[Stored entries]
^^^^^^^^

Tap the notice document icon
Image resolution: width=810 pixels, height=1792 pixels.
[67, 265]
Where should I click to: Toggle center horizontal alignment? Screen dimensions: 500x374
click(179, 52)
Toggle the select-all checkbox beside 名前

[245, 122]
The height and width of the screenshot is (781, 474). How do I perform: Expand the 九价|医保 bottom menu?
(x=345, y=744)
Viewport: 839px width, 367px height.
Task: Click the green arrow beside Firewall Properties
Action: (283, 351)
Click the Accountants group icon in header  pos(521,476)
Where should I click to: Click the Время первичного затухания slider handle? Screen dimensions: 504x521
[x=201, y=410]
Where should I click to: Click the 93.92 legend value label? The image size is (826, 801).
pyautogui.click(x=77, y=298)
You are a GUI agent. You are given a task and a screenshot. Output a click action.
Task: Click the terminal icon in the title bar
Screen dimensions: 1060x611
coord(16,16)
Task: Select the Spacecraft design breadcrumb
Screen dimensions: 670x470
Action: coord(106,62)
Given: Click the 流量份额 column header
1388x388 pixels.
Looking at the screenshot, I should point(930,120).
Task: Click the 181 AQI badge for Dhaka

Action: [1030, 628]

^^^^^^^^

> [Directions]
Set down, word for word, every line from the line that holds "Task: Click the terminal" to the end of the entries above, including both ends.

> [Exercise result]
Task: Click the terminal icon in the title bar
Screen dimensions: 1060x611
coord(16,16)
Task: Select the Spacecraft design breadcrumb
Screen dimensions: 670x470
Action: coord(106,62)
Given: Click the 流量份额 column header
1388x388 pixels.
Looking at the screenshot, I should point(930,120).
Task: Click the 181 AQI badge for Dhaka

Action: [1030, 628]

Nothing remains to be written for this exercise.